La realización supera a la promesa. Se reconoce después un conjunto de reminiscencias mesiánicas. «Nos ha nacido un niño, y un hijo nos ha sido dado... Grande es su reino, y su paz no tendrá fin; reinará sobre el trono de David y sobre su reino... desde ahora y para siempre jamás» (Is 9,5-6).
Este nombre de Hijo del Altísimo, como se le llamará, indica su naturaleza con toda verdad, porque tiene ese sentido particular que Jesús reivindicará y que se anuncia en el salmo segundo: «Tú eres mi hijo, hoy yo te he engendrado». Dijo María al ángel: «¿Cómo podrá ser esto?, pues yo no conozco varón».
El ángel le contestó y dijo: «El Espíritu Santo vendrá sobre ti, y la virtud del Altísimo te cubrirá con su sombra, y por esto el hijo engendrado será santo, será llamado Hijo de Dios. E Isabel, tu parienta, también ha concebido un hijo en su vejez, y éste es ya el mes sexto de la que era estéril, porque nada hay imposible para Dios.

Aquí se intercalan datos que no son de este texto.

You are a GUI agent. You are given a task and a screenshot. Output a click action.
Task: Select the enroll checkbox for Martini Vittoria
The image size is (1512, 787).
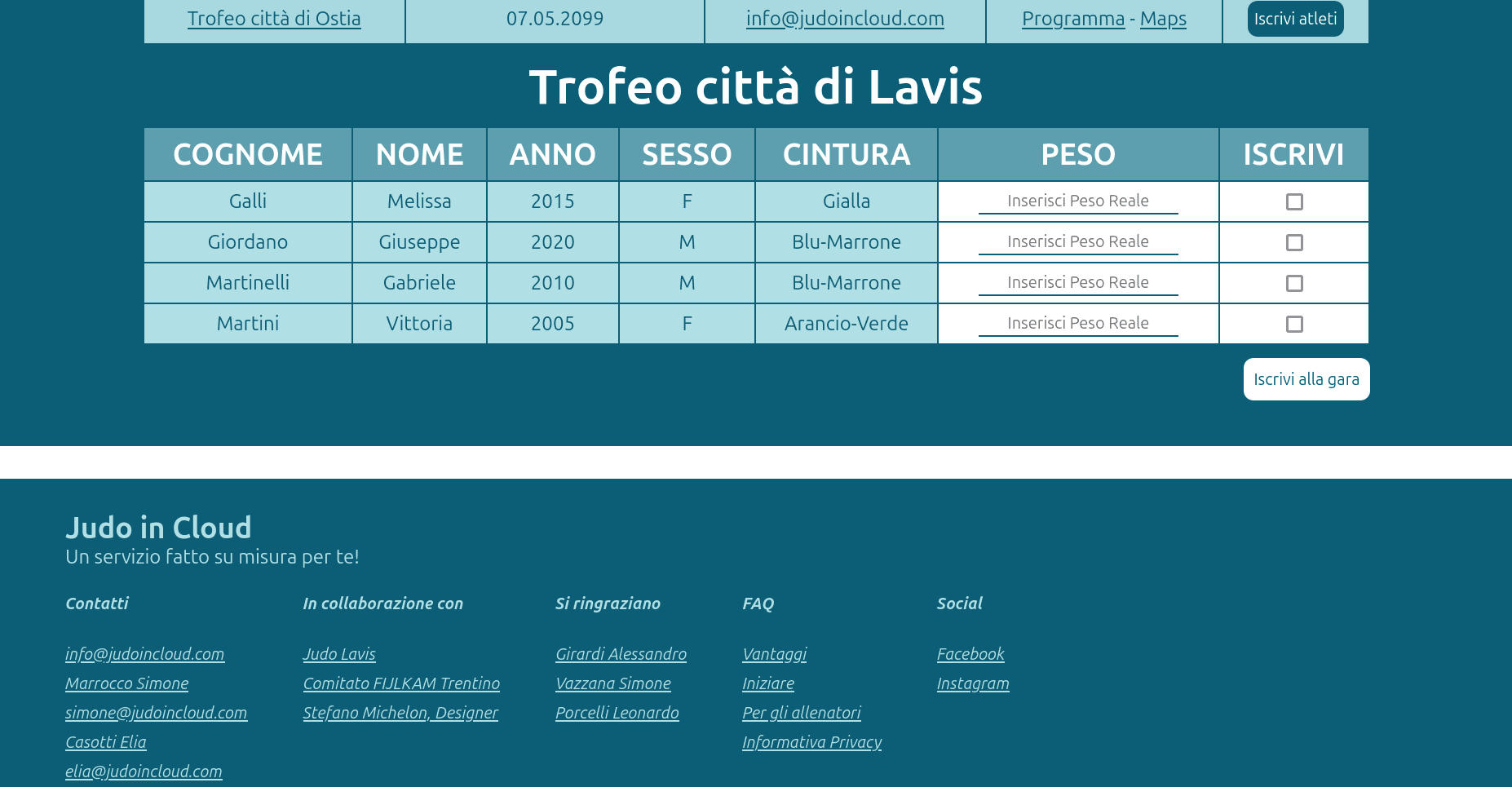click(1293, 324)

Dijo María: «He aquí a la sierva del Señor; hágase en mí según tu palabra». La pregunta de María no proviene de una duda; por eso el ángel, que no había admitido la de Zacarías y que había castigado a este anciano por su incredulidad, contesta a su pregunta.
María solicita una luz a la que tiene derecho. Sin duda, su espíritu no alcanzaba todavía la idea de una generación extraordinaria; el Mesías habría podido nacer como cualquier hombre. La pregunta que hace es de una enorme importancia para nosotros, y es ininteligible sin este supuesto: María ha decidido permanecer virgen. ¿Acaso no iba a conocer a un hombre, José, su prometido, por el que podría llegar a ser madre? Puesto que ella se asombra y pregunta, es que entre ella y José se había sellado un pacto, y José había aceptado ser el custodio de su virginidad. Esto nos abre unas perspectivas asombrosas acerca de estas dos almas.

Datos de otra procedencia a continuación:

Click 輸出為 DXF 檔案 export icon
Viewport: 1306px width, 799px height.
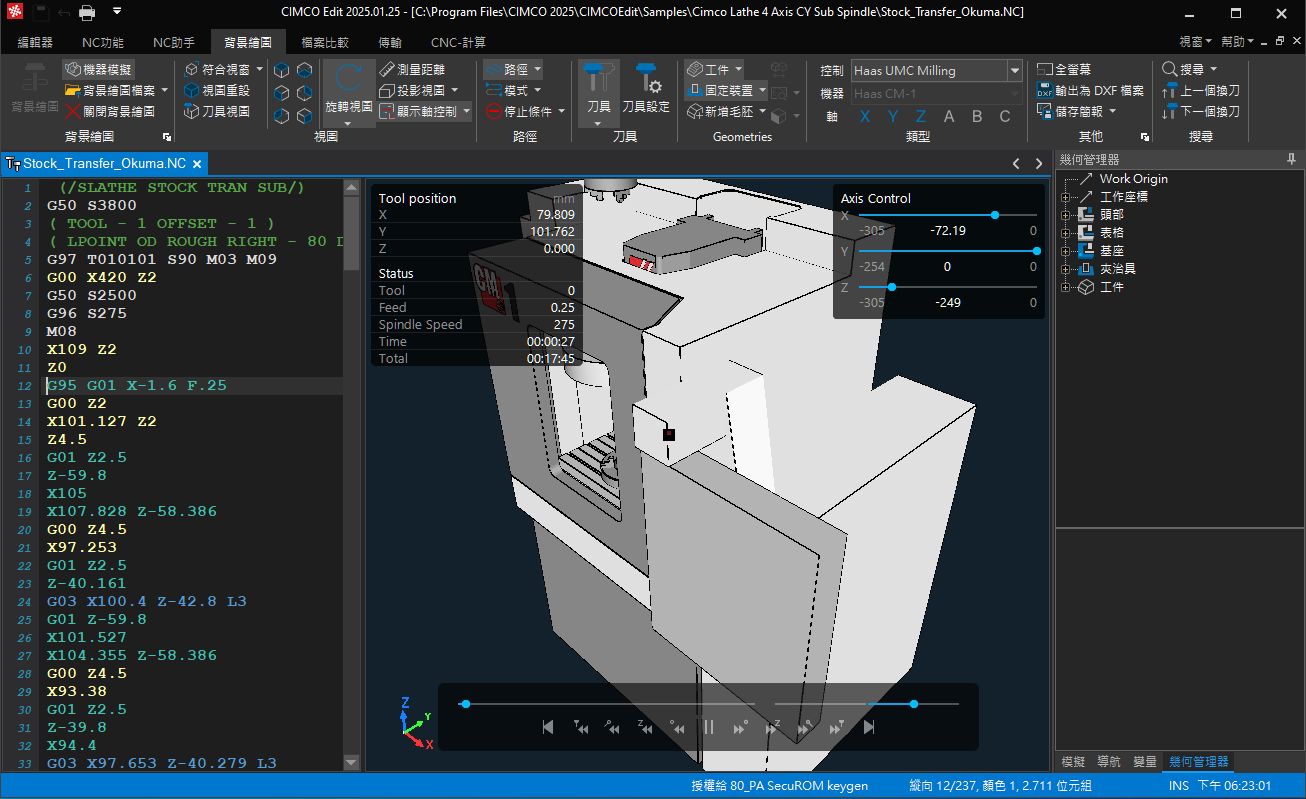click(1044, 91)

El ángel la tranquiliza. Su virginidad sirve precisamente a los designios de Dios, que es el que se la ha inspirado. Su Hijo no tendrá padre de este mundo. El poder creador de Dios va a apoderarse de ella y la va a hacer fecunda de un niño que será –el ángel lo repite con insistencia– el Hijo mismo de Dios. Esta virtud divina, esta nube que atempera para los hombres la terrible majestad de Dios, esta santidad admirable, tiene, para un alma religiosa alimentada por la Sagrada Escritura, una grandeza singular; el Dios del Sinaí va a descender a la humanidad, y lo va a hacer en silencio.
Los santos nos hablarán de la grandeza de este momento, en el que el ángel espera el consentimiento de María. Estamos en la plenitud de los tiempos. Ella pronuncia el fiat del abandono más humilde, que contiene todo lo desconocido del destino prodigioso del que ella pierde ya la noción. El evangelista no añade más que estas sencillas palabras: Y se fue de ella el ángel. «Nos gusta pensar, escribe el P. Sertillanges, en la primera adoración de María, cuando, segura de su Tesoro, se concentra ardientemente en sí misma para abrazarlo».
Pero el P. Lagrange puede también deducir: «¿Quién dudaría que esa misma tarde, si eso le era exigido por los cuidados ordinarios de la casa, no iría a buscar agua a la fuente, humildemente, olvidada de sí misma?». Tal es, en efecto, la sencillez del Evangelio.